If you are taking ovulation medication combined with intercourse or IUI, and your physician determines that too many follicles are developing during your cycle, you may be told to stop taking medications for a few days (known as "coasting"), which may lower the risk of overstimulation of your ovaries. The physician may also suggest that you cancel the cycle and not take the hCG shot (brand names Novarel, Pregnyl, Profasi) that would trigger the release of eggs from the follicles. It is important to know, however, that a woman may still ovulate and conceive without taking the hCG shot, so the only safe way to avoid multiple gestation would be not to have intercourse during that cycle. While abstinence may be very difficult, especially if you have been trying to have a baby for some time, talk with your physician about the risk of multiple gestation even in the case when the "trigger" hCG shot is not given.

Before starting an ART cycle, it is important to have a discussion with your physician about the number of embryos (or eggs in the case of gamete intrafallopian transfer, or GIFT) that will be transferred to the uterus (or fallopian tubes for GIFT). Factors that affect the decision about the number of embryos the physician will transfer are the woman's age at the time of egg retrieval, estrogen levels during the stimulation3 and the number and quality of embryos created. Extra embryos can be frozen (cryopreserved) for pregnancy attempts in future cycles. The number of thawed embryos to transfer during a frozen/thawed embryo transfer cycle should be determined by the woman's age at the time of egg retrieval and the quality of embryos after they are thawed.

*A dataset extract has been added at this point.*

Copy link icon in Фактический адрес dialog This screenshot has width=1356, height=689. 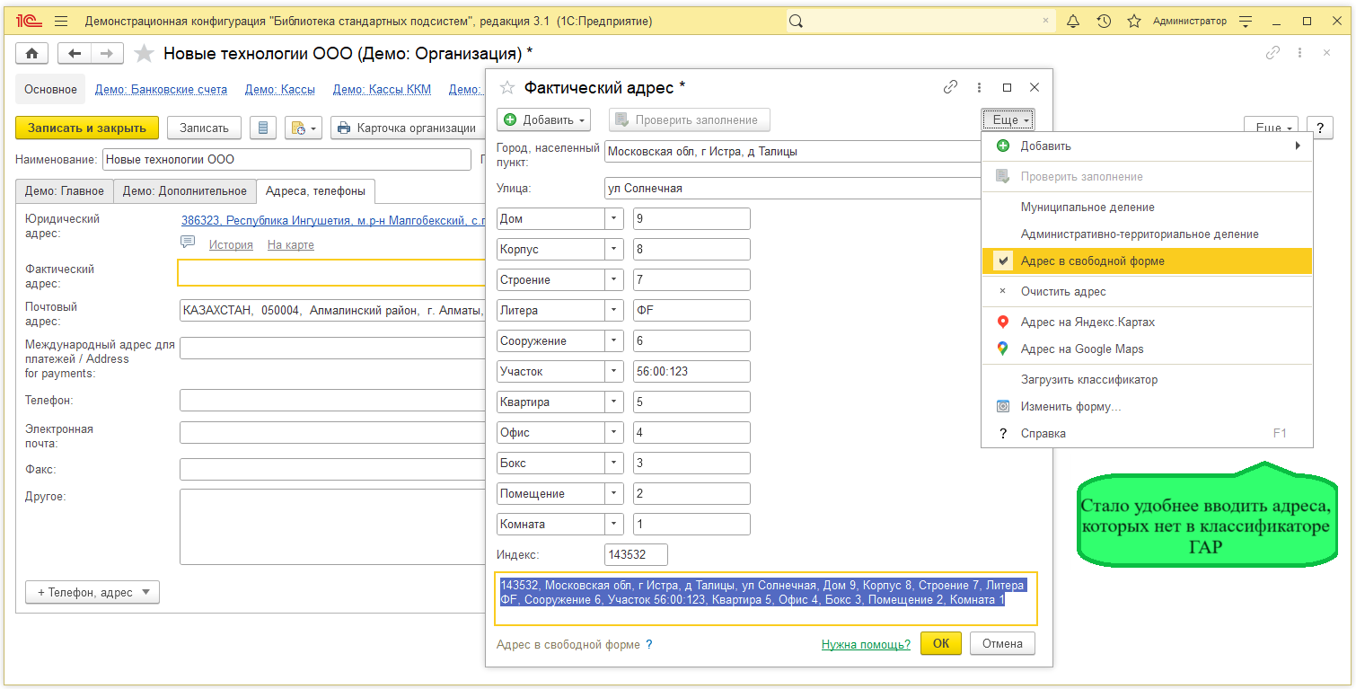950,87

In November 1999, the American Society for Reproductive Medicine (ASRM) issued revised practice guidelines to assist clinics and their patients in determining the appropriate number of embryos to transfer during a cycle of ART. The guidelines encourage clinics to generate and use their own data regarding patient characteristics and the number of embryos to transfer in order to maximize pregnancy and live birth rates while minimizing the risks of multiple gestation pregnancy and multiple birth.

In the absence of data generated by the clinic, the ASRM guidelines recommend that for women with the most favorable outlook for pregnancy, no more than two good quality, fresh embryos should be transferred in a cycle in order to minimize the risk of higher order multiple gestation. Women with the most favorable outlook for pregnancy include those who are under the age of 35 and who produce enough high quality embryos to use cryopreservation for those embryos that are not transferred during the fresh embryo cycle. The guidelines suggest the transfer of more embryos as the outlook for pregnancy declines with the woman's age or embryo quality analysis.

Ask your physician how the guidelines relate to your case. The guidelines also recommend that the number of embryos to transfer should be agreed upon by the physician and the patient and made part of the informed consent document and clinical record.

One relatively new laboratory technique is to culture embryos for five days, or until they reach the blastocyst stage. Early studies have shown that fewer blastocyst stage embryos can be transferred while good implantation and pregnancy rates are maintained. This procedure may help reduce the risk of multiple gestation pregnancy during ART. Ask if you are a candidate for blastocyst transfer. (Some women, especially older women or women who produce few embryos, may not be good candidates for this procedure.)

3 Pasqualotto, E.B., MD, Flacone, T., MD, et al. Risk factors for multiple gestations in women undergoing insemination with ovarian stimulation. Fertility and Sterility, 72:4, October, 1999 pp. 613-618.